----- TASK INPUTS -----

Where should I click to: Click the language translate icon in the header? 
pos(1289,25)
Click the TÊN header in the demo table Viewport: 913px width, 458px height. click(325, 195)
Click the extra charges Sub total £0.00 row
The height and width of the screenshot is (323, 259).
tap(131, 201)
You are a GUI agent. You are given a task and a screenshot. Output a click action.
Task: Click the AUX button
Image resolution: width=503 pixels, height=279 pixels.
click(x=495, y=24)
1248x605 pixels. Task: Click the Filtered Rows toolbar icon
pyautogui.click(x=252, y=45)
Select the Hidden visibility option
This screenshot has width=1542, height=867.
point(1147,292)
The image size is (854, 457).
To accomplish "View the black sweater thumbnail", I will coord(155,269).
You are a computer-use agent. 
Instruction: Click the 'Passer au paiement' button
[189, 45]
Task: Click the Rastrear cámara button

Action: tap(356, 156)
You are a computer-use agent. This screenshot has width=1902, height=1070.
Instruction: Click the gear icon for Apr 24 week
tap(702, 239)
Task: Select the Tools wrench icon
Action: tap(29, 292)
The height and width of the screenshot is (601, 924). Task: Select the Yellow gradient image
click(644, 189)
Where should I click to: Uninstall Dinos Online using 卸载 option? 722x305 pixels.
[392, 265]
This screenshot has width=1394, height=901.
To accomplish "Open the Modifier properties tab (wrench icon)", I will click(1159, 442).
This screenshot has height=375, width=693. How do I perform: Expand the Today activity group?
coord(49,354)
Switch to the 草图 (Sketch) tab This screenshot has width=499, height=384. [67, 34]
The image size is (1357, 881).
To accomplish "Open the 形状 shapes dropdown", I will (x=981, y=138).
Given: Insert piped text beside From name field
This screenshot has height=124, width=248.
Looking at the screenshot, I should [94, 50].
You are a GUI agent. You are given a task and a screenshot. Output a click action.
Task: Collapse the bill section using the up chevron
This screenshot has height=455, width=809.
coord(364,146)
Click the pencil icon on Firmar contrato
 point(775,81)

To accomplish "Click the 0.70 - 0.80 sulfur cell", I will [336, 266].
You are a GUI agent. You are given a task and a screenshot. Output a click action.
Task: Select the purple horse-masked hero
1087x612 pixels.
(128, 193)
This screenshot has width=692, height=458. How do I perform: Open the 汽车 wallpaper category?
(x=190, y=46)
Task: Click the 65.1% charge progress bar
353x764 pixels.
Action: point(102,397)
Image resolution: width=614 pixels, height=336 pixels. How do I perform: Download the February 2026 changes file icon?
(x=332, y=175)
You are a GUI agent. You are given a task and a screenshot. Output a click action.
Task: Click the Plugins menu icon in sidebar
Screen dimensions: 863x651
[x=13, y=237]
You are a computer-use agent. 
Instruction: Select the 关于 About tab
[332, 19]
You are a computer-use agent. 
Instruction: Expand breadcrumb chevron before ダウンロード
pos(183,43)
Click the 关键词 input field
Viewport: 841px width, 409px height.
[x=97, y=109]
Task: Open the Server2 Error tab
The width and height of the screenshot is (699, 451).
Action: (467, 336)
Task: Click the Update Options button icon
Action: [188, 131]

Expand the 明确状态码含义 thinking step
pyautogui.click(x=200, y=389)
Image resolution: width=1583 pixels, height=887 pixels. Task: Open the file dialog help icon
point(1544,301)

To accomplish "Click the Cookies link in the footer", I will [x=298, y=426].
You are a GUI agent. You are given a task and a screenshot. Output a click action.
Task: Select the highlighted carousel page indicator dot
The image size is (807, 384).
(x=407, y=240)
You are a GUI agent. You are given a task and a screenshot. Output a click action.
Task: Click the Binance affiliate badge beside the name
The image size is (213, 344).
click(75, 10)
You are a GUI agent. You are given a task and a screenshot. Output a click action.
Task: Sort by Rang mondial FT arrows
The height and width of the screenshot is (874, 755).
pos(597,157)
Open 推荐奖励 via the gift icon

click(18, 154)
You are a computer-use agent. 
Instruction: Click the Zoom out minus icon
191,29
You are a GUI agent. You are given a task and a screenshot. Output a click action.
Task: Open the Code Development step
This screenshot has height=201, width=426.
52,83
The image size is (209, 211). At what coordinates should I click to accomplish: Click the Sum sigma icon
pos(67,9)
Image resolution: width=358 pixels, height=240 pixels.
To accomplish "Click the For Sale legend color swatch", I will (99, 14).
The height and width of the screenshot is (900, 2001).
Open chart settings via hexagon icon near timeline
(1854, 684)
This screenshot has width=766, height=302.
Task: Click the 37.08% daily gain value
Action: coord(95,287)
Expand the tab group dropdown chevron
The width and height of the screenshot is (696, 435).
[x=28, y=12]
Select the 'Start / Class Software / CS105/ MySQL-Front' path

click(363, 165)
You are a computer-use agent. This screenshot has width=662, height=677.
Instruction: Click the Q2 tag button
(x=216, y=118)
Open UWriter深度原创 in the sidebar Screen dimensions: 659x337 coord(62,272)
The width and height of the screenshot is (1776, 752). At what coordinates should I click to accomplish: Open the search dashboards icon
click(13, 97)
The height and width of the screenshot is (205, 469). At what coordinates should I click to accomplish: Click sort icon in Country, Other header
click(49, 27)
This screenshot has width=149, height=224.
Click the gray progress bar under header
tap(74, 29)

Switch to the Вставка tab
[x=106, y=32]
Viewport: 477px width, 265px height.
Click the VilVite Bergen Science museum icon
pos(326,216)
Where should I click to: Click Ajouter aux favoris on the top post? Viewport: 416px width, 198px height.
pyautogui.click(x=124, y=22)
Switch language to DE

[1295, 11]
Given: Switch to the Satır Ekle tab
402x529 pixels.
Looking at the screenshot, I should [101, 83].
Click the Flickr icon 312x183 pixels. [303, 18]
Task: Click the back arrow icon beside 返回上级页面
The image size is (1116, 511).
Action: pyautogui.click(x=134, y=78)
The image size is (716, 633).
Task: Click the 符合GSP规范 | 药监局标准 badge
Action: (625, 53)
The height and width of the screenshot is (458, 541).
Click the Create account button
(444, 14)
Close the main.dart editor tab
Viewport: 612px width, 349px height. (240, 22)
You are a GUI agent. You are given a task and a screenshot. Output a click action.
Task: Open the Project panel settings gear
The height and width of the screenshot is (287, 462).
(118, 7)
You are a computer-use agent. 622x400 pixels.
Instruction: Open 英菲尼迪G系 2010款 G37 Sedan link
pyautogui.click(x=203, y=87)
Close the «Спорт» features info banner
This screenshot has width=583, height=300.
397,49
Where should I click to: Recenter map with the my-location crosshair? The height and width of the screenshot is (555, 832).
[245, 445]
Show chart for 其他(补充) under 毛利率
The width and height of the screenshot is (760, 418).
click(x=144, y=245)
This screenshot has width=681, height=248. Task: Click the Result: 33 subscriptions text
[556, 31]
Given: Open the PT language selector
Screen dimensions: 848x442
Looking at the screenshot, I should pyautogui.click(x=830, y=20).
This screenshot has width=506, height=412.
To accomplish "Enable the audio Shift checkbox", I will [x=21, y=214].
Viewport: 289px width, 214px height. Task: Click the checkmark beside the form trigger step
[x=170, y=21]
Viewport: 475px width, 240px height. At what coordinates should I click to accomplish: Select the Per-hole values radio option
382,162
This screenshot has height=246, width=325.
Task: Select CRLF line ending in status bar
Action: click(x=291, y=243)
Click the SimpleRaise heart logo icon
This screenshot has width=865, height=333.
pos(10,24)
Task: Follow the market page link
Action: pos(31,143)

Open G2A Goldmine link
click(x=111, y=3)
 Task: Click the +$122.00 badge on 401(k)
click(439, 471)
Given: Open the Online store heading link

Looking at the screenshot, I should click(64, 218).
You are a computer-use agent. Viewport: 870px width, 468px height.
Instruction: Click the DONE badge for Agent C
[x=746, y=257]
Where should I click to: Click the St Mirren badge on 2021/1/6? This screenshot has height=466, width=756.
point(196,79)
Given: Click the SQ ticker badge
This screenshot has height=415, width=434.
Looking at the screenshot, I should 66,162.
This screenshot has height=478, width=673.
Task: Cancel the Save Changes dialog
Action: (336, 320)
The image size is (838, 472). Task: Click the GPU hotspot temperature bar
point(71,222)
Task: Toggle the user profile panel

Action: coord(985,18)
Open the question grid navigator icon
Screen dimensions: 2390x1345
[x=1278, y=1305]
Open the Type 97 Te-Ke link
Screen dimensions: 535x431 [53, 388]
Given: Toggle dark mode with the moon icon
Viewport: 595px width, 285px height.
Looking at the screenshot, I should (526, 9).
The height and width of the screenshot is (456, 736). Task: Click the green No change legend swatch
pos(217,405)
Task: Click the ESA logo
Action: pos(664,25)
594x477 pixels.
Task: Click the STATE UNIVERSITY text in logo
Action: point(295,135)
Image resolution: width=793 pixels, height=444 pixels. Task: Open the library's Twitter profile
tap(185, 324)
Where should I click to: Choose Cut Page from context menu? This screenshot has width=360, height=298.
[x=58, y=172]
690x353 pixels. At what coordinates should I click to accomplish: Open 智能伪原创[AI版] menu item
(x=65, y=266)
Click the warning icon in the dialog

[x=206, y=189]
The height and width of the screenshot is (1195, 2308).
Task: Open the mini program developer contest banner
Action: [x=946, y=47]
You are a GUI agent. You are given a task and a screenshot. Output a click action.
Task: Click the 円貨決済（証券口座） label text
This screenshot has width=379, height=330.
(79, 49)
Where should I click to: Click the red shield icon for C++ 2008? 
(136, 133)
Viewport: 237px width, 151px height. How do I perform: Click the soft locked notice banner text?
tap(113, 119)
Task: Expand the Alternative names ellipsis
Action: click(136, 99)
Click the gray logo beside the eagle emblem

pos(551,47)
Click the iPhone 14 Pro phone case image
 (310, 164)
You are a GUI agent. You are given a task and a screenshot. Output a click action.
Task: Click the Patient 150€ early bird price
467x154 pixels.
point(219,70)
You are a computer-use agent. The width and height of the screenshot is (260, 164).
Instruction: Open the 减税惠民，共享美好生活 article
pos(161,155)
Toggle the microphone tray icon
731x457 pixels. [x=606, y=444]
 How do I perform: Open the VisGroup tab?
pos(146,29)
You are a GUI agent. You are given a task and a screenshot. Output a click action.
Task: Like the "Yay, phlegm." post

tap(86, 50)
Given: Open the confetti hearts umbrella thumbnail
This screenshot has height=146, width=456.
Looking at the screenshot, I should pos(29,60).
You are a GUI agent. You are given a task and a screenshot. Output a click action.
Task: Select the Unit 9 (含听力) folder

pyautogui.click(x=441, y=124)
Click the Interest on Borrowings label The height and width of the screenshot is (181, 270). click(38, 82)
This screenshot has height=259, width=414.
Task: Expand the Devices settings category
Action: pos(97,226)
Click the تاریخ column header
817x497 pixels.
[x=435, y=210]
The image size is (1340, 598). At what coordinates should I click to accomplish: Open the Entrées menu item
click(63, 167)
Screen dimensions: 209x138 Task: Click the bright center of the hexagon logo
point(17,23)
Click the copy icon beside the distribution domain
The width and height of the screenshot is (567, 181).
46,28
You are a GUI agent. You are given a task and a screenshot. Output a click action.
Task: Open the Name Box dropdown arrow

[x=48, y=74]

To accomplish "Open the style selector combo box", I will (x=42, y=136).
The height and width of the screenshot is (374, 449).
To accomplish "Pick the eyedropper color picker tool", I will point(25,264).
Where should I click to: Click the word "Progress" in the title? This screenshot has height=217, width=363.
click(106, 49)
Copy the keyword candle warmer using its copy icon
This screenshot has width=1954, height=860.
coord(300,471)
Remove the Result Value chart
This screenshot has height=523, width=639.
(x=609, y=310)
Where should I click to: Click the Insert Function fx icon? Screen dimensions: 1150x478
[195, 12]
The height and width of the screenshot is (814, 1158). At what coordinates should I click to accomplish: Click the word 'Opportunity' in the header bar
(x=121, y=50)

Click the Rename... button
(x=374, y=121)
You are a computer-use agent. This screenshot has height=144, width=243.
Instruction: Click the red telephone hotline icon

-----

● BRIEF: Starting at the line that contains "Viewport: 477px width, 265px height." and stopping after the line that contains "Looking at the screenshot, I should [101, 83].", rewrite only those lines of the material with each "Viewport" changed to "Display" and everything else left as it is.

● SOLUTION:
Display: 477px width, 265px height.
Click the VilVite Bergen Science museum icon
pos(326,216)
Where should I click to: Click Ajouter aux favoris on the top post? Display: 416px width, 198px height.
pyautogui.click(x=124, y=22)
Switch language to DE

[1295, 11]
Given: Switch to the Satır Ekle tab
402x529 pixels.
Looking at the screenshot, I should [101, 83].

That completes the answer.